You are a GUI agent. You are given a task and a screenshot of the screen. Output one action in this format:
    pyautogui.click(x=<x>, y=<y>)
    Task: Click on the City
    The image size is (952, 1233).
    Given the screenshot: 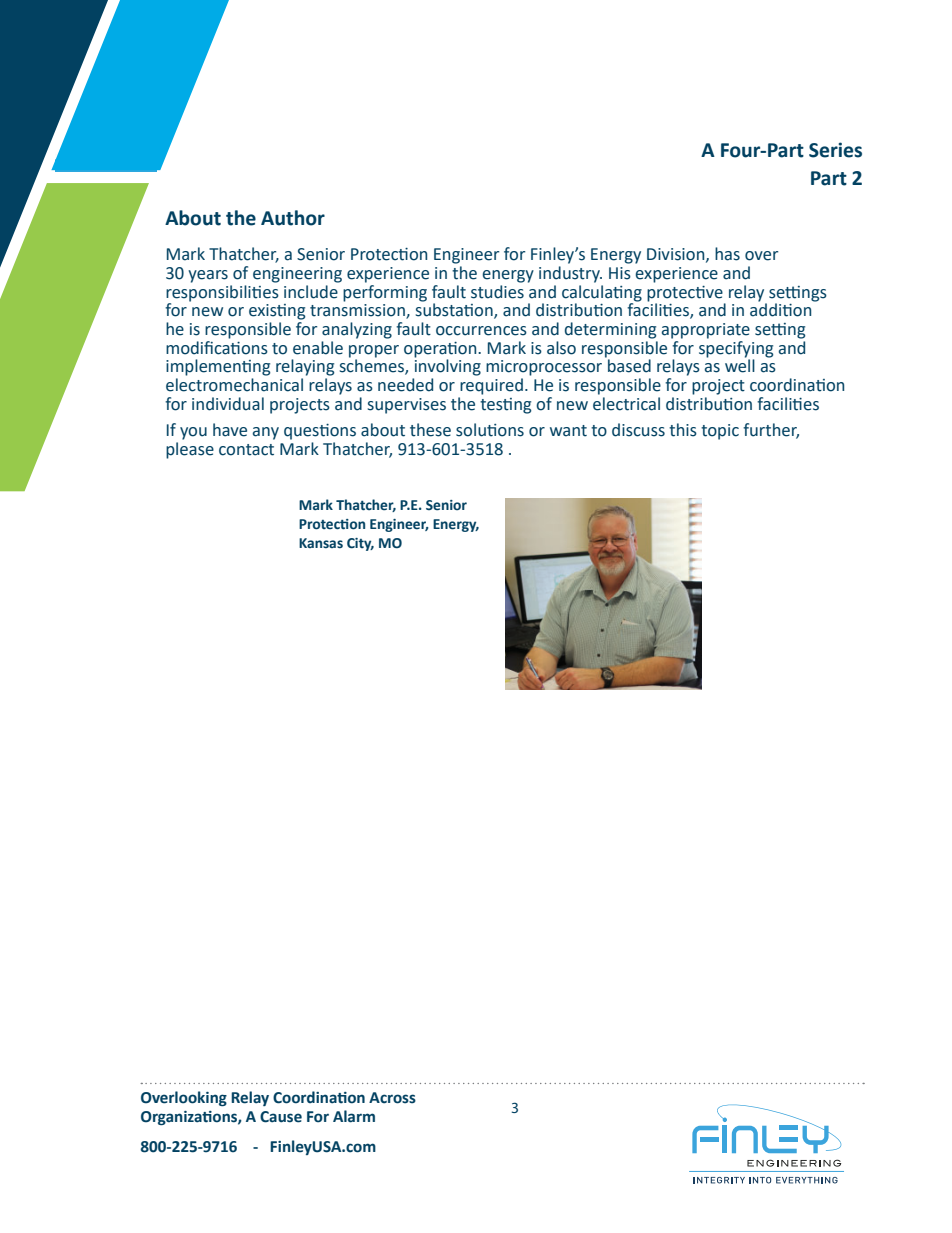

#### [Written exercise]
Set out every line of the entries above as a numbered list. Omit blank lines and leave out the pictures.

#### [The response]
1. You are a GUI agent. You are given a task and a screenshot of the screen. Output one action in this format:
2.     pyautogui.click(x=<x>, y=<y>)
3.     Task: Click on the City
4.     The image size is (952, 1233).
5.     Given the screenshot: 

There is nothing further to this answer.